Data for the task:

Start of Block

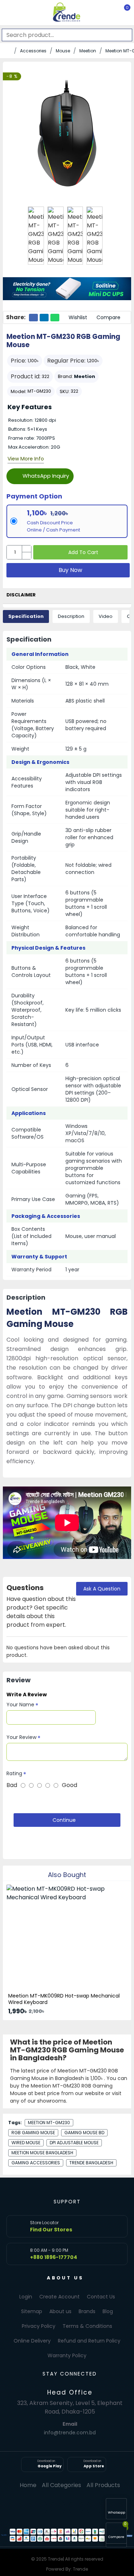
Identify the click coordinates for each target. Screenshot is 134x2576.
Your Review (21, 1737)
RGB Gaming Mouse (33, 2133)
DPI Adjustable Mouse (74, 2143)
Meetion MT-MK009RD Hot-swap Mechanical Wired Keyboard (64, 1999)
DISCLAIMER (21, 594)
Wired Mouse (25, 2143)
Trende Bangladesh (91, 2163)
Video (106, 616)
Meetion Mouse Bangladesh (42, 2153)
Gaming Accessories (35, 2163)
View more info (26, 459)
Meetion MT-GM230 (49, 2122)
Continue (64, 1820)
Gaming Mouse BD (84, 2133)
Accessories (33, 51)
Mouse (63, 51)
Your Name (20, 1704)
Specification (26, 616)
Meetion (87, 51)
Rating (14, 1773)
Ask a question (101, 1588)
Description (71, 616)
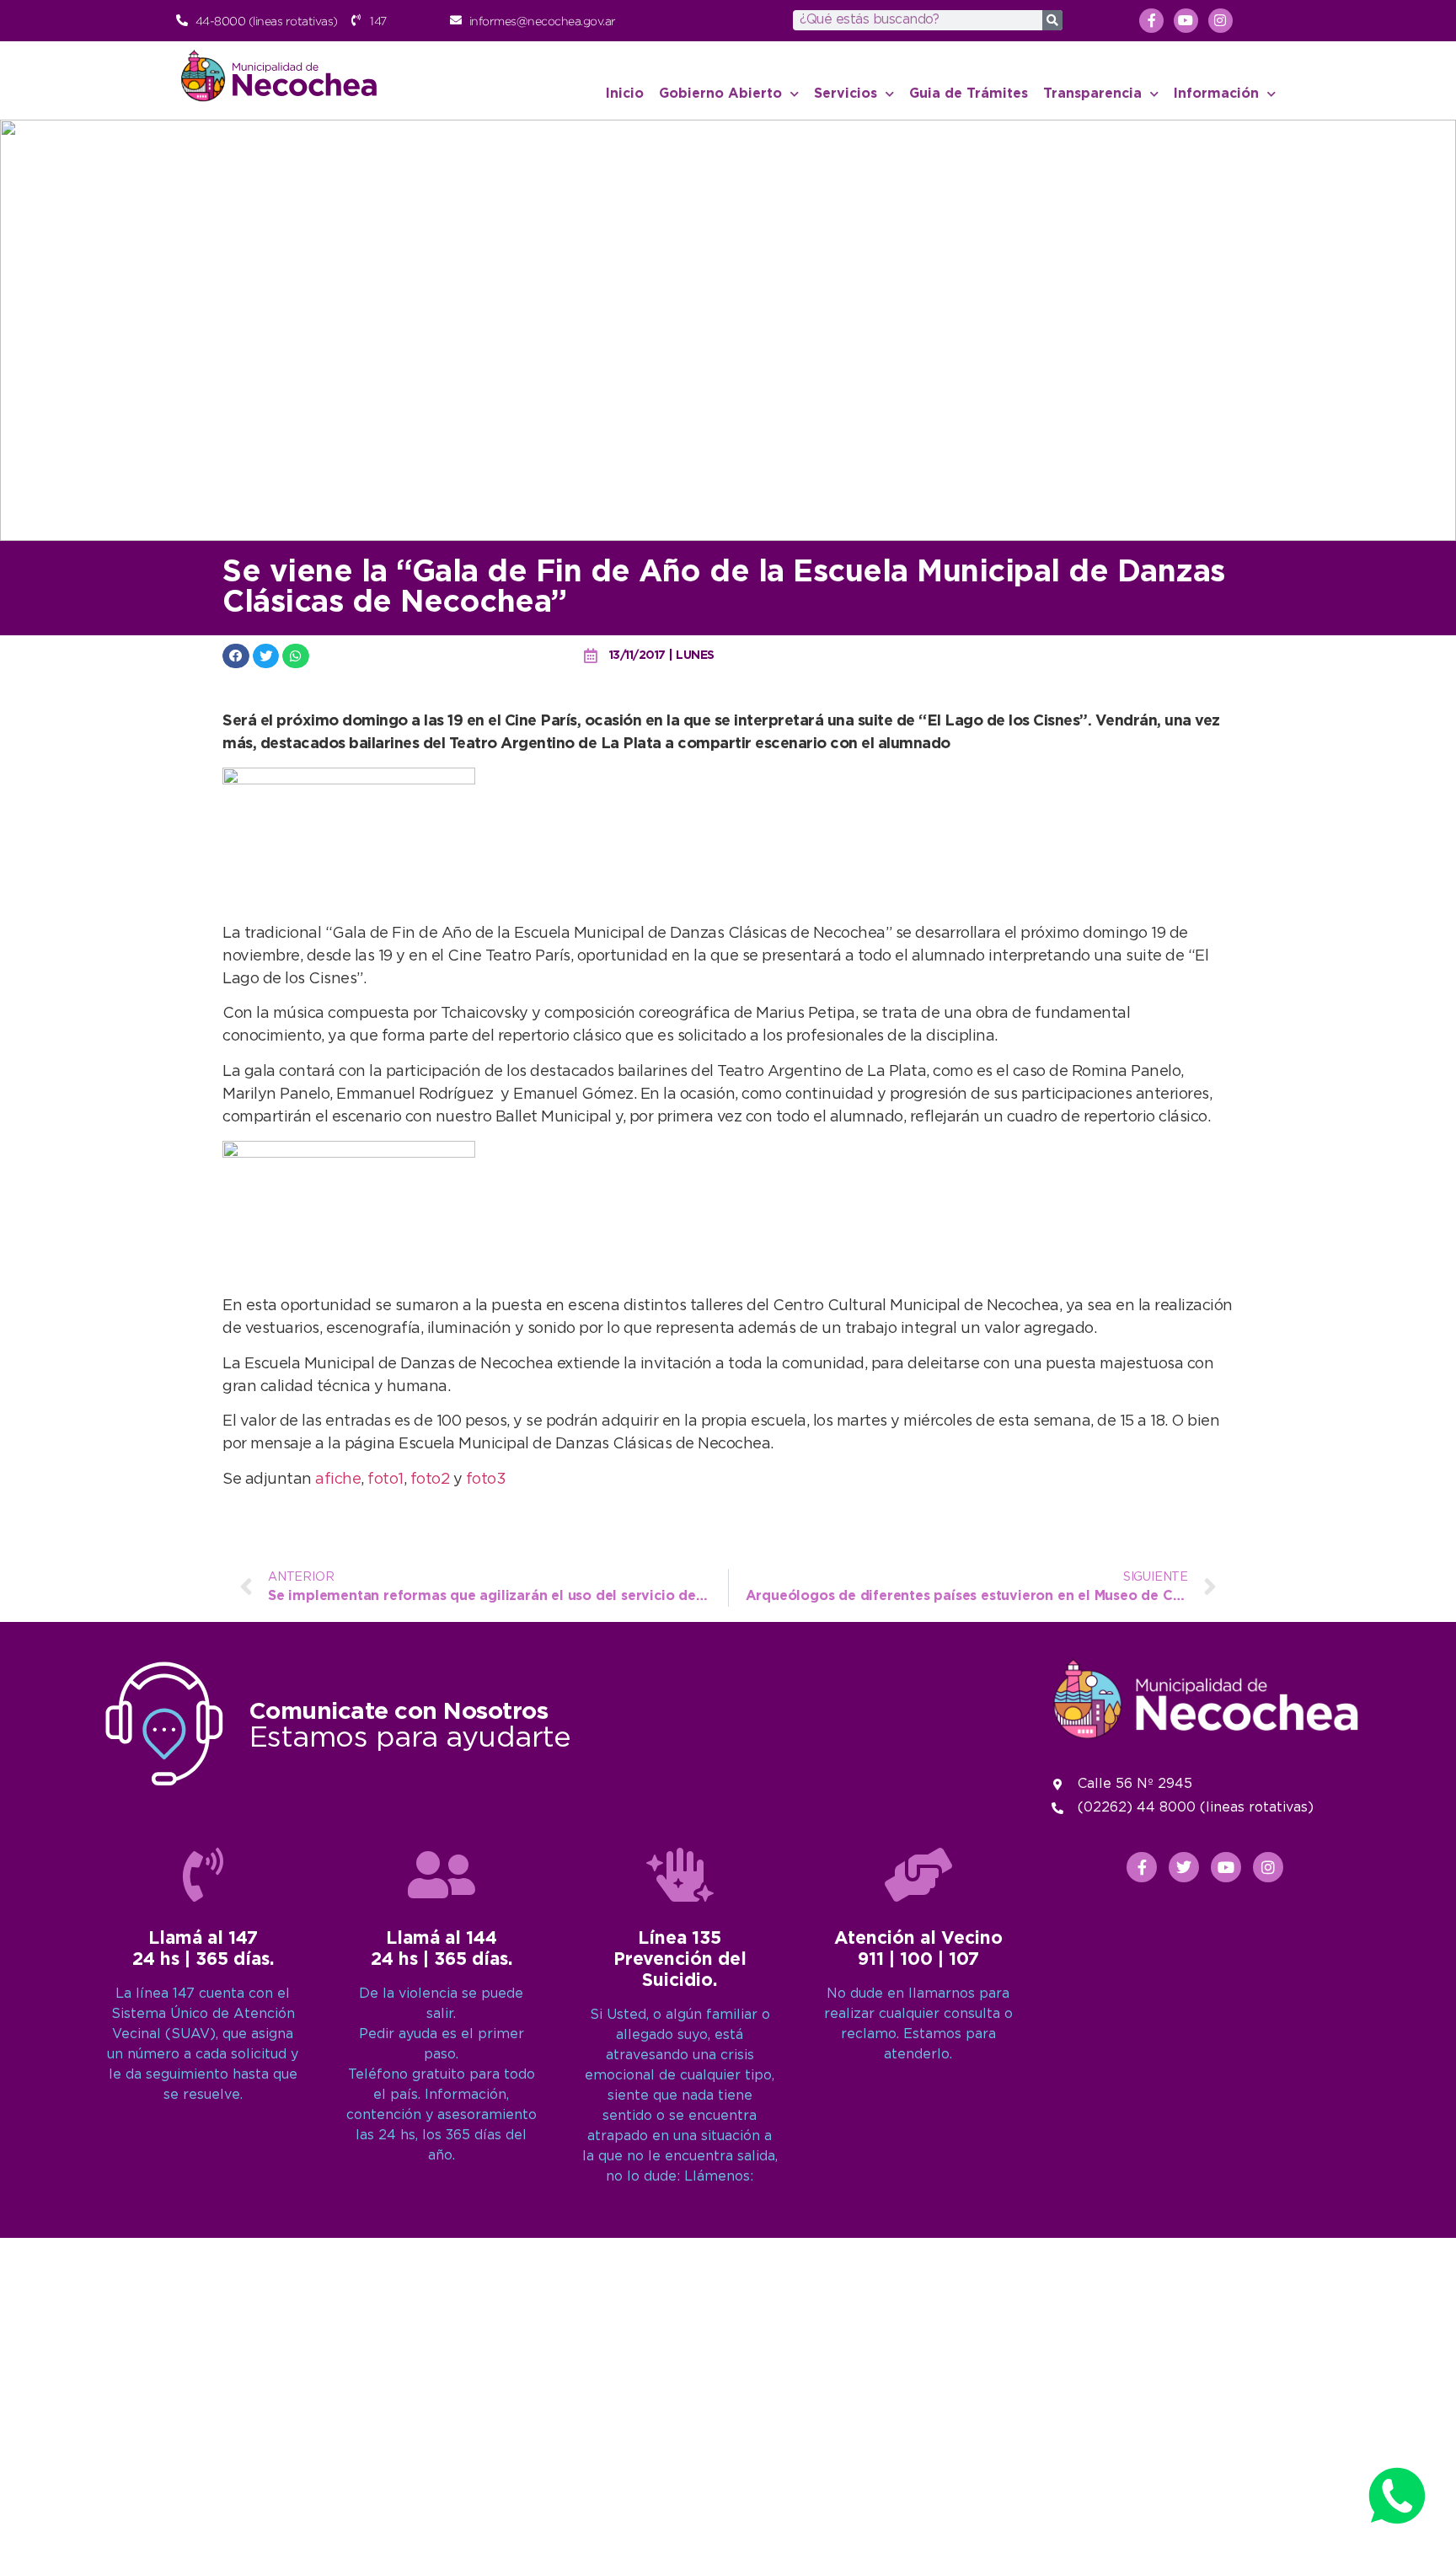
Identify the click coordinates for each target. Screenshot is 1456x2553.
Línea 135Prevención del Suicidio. (680, 1959)
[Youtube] (1186, 20)
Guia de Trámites (968, 94)
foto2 (431, 1479)
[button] (235, 656)
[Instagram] (1220, 20)
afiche (338, 1479)
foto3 (486, 1479)
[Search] (1052, 20)
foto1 (385, 1479)
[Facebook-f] (1151, 20)
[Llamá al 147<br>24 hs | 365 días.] (203, 1875)
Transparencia (1092, 94)
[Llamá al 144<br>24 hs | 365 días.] (441, 1875)
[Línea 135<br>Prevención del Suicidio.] (680, 1875)
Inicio (625, 94)
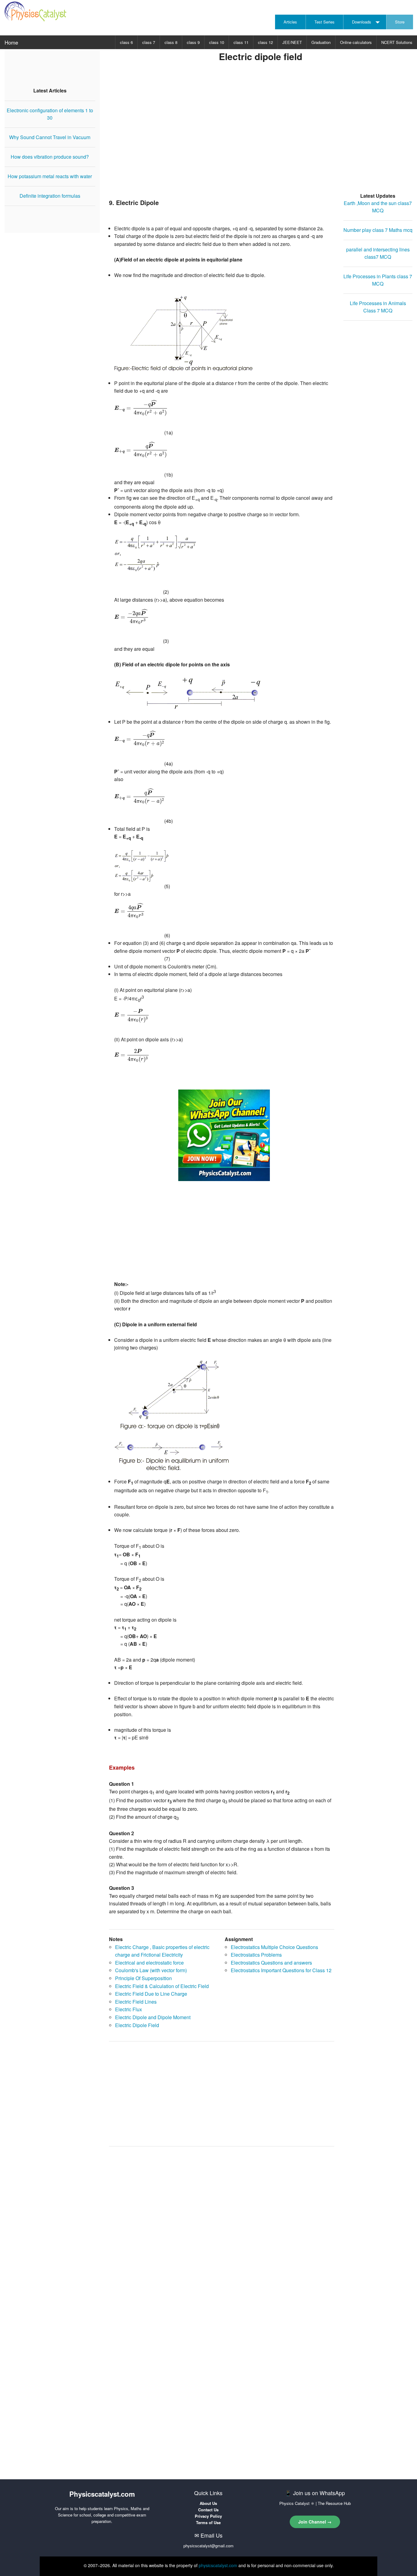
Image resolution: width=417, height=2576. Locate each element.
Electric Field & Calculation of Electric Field (162, 1986)
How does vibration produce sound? (50, 156)
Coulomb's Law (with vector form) (151, 1970)
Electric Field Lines (136, 2001)
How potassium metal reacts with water (50, 176)
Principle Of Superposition (143, 1978)
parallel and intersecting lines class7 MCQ (378, 253)
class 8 (171, 42)
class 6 (126, 42)
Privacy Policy (208, 2516)
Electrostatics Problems (256, 1954)
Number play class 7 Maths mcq (377, 229)
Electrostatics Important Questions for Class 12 (281, 1970)
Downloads (361, 22)
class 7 (148, 42)
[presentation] (141, 408)
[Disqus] (221, 2228)
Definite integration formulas (50, 195)
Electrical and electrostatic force (149, 1962)
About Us (208, 2503)
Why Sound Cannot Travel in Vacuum (49, 137)
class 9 (193, 42)
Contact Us (208, 2510)
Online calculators (356, 42)
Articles (290, 22)
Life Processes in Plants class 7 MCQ (377, 280)
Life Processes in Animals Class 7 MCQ (378, 307)
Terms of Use (208, 2522)
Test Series (324, 22)
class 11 (241, 42)
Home (11, 42)
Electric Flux (128, 2009)
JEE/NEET (292, 42)
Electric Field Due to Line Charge (151, 1993)
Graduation (321, 42)
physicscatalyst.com (218, 2565)
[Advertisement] (261, 136)
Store (399, 22)
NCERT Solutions (396, 42)
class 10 (216, 42)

End of Block

Try it: Search the data for the string "Screenshot" and copy each line where it appears.

Your solution:
Identify the click coordinates for each target. Screenshot is 134x2576.
Identify the click coordinates for each target. Screenshot is 1456x2553.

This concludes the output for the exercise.